EXTRACTED INFORMATION:

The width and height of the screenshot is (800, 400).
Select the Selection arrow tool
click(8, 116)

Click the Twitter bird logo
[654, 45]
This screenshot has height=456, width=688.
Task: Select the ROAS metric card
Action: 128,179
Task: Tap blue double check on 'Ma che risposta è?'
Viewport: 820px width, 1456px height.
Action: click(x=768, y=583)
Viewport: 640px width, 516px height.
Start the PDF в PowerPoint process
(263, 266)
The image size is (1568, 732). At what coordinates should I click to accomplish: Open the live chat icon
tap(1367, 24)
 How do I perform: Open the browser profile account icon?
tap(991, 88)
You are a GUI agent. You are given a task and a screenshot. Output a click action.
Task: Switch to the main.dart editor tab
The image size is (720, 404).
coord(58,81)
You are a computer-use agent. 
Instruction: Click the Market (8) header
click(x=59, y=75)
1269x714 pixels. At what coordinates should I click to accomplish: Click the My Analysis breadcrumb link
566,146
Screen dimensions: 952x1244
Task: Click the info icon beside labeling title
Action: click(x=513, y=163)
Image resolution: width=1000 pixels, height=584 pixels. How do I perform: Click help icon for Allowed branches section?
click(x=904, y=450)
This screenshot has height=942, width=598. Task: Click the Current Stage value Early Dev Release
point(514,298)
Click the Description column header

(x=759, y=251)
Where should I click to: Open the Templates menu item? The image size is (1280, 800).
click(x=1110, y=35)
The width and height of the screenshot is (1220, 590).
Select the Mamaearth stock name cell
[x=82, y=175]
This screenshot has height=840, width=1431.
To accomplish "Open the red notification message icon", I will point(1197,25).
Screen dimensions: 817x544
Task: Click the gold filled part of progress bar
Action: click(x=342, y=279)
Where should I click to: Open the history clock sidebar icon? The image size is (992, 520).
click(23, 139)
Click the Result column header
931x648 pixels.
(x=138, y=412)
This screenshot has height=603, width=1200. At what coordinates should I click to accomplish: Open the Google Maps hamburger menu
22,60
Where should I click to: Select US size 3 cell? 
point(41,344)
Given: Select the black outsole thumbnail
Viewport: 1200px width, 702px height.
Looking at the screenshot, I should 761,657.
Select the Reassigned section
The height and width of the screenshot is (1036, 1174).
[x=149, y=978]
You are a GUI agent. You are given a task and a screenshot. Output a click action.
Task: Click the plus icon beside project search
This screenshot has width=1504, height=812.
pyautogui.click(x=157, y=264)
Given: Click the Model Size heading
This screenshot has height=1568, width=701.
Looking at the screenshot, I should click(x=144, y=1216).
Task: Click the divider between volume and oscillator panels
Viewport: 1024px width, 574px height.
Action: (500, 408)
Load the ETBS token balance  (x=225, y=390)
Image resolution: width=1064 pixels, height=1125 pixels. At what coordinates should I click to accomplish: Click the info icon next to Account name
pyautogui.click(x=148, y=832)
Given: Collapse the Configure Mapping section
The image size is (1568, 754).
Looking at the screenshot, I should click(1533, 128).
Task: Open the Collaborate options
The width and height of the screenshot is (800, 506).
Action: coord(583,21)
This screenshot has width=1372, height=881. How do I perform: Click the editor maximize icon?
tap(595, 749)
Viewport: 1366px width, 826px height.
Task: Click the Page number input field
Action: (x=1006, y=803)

EXERCISE DETAILS: All lines in the listing above between the line with "Task: Click the plus" and the line with "Given: Collapse the Configure Mapping section", inclusive, should be set down exactly, and no line outside that range.

RESPONSE AREA:
Task: Click the plus icon beside project search
This screenshot has width=1504, height=812.
pyautogui.click(x=157, y=264)
Given: Click the Model Size heading
This screenshot has height=1568, width=701.
Looking at the screenshot, I should click(x=144, y=1216).
Task: Click the divider between volume and oscillator panels
Viewport: 1024px width, 574px height.
Action: (500, 408)
Load the ETBS token balance  (x=225, y=390)
Image resolution: width=1064 pixels, height=1125 pixels. At what coordinates should I click to accomplish: Click the info icon next to Account name
pyautogui.click(x=148, y=832)
Given: Collapse the Configure Mapping section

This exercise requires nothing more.